On the opening night of the Christmas pageant, the townsfolk are surprised by the Herdmans, whose unconventional performances actually make the whole show much more realistic and moving: Instead of walking on and off stage like actors, the siblings are a little uncertain about where to go and what to do, as the real-life Holy Family and Wise Men must have been; instead of laying the doll Jesus in the manger, Imogene insists on holding it, as if it is really her child; the Wise Men choose to bring the baby Jesus a ham from the Herdmans' own gift basket instead of the "crummy" frankincense and myrrh from the story; the shepherds are sufficiently terrified of Gladys to look authentically awed by her announcement of Jesus' birth; and during the final scene, Beth looks over from the choir and is dumbstruck to see Imogene weeping softly while hugging the "baby". By common agreement, it is the best Christmas pageant the town has ever had.

== Characters ==
- The Bradley Family
- Beth Bradley: the narrator of the book.
- Grace Bradley: Beth and Charlie's mother and the director of the Christmas pageant.
- Bob Bradley: Beth and Charlie's father.
- Charlie Bradley: Beth's younger brother.

- The Herdman Siblings
Born one year apart, the Herdman siblings are a sextet of delinquents due to their father leaving them when the youngest was just a baby and their mother working multiple jobs, but never looking after them.
- Ralph Herdman: the ragged and scroungy firstborn of the bunch and eldest boy. He plays Joseph in the Christmas pageant.
- Imogene Herdman: the loud, bossy, and crafty secondborn of the bunch and eldest girl. She plays Mary in the Christmas pageant.
- Leroy Herdman: the tough and sure-of-himself thirdborn of the bunch. He plays one of the three Wise Men in the Christmas pageant.
- Claude Herdman: the tough and combative fourth born of the bunch. He plays one of the three Wise Men in the Christmas pageant.
- Ollie Herdman: the troublesome fifth born of the bunch, Claude's usual partner-in-crime, and youngest boy. He plays one of the three Wise Men in the Christmas pageant.
- Gladys Herdman: the feisty sixth born of the bunch and youngest girl. She plays the Angel of the Lord in the Christmas pageant.

- Other characters
Other characters mentioned in the novel include teachers, the Reverend Hopkins, the town mothers, and the other children cast in the Christmas pageant.

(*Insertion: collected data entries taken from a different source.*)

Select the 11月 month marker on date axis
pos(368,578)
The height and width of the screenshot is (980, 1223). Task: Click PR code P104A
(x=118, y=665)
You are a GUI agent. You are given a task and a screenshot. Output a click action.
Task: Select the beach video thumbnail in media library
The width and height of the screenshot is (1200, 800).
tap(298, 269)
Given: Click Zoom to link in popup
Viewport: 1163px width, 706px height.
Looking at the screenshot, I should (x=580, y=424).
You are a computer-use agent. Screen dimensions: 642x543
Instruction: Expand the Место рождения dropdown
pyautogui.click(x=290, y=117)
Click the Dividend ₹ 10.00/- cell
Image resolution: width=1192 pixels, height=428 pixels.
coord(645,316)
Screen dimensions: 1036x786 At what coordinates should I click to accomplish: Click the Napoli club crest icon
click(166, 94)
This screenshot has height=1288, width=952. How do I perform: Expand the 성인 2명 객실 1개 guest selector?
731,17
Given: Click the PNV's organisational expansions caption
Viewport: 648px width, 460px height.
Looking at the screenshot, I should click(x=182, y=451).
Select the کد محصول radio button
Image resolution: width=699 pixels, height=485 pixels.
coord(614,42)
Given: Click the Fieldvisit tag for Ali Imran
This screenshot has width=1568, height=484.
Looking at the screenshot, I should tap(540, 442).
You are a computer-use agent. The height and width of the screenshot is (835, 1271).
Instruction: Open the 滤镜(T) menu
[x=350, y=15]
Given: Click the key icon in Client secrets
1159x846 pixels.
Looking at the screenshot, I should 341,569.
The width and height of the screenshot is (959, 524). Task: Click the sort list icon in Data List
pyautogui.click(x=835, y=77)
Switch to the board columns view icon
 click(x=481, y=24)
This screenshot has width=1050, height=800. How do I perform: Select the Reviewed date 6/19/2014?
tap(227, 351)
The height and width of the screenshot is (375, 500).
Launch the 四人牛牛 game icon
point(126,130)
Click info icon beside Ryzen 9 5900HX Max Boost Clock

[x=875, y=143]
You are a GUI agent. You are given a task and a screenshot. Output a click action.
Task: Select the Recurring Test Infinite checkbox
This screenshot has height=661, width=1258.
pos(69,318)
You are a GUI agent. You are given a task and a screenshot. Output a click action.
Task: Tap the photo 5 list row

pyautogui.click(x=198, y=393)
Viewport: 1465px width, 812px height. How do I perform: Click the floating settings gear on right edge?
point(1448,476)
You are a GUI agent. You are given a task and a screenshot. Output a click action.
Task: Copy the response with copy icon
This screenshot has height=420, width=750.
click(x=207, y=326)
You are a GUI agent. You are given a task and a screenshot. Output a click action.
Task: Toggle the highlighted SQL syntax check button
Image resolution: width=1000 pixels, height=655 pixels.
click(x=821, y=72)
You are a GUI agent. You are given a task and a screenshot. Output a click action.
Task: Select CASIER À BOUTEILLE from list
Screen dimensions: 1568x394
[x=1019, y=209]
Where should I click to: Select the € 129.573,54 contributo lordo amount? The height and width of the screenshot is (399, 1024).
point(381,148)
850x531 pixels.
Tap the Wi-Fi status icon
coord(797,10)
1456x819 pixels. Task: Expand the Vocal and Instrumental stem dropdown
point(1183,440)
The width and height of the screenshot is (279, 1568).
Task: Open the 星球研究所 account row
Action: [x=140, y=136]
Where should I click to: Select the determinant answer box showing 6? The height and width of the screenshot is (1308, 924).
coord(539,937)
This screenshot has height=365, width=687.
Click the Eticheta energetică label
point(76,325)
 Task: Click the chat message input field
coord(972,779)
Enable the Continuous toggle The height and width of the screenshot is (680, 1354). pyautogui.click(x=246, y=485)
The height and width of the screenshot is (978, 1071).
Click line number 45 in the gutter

== Publication and reception ==
Robinson first published the story in McCall's magazine before it was adapted into a book, which sold over 800,000 copies.

== Sequels ==

A sequel to The Best Christmas Pageant Ever, titled The Best School Year Ever was published in 1994. It was followed by The Best Halloween Ever in 2004.

==Stage and screen adaptations==
The book was adapted by Robinson into a play which was first performed on December 4, 1981 in West Chester, PA, and was first professionally performed on November 26, 1982, by the Seattle Children's Theatre.

The book was adapted into a television movie on ABC in 1983, starring Loretta Swit and Fairuza Balk, then an unknown actress. Robinson also wrote the adaptation's teleplay.

Dallas Jenkins, creator and director of the TV series The Chosen, announced in late 2023 that he was signed to direct a feature-length film adaptation of the book. Lionsgate and Kingdom Story Company collaborated on the production and filming began in Canada in December 2023. The film was theatrically released on November 8, 2024.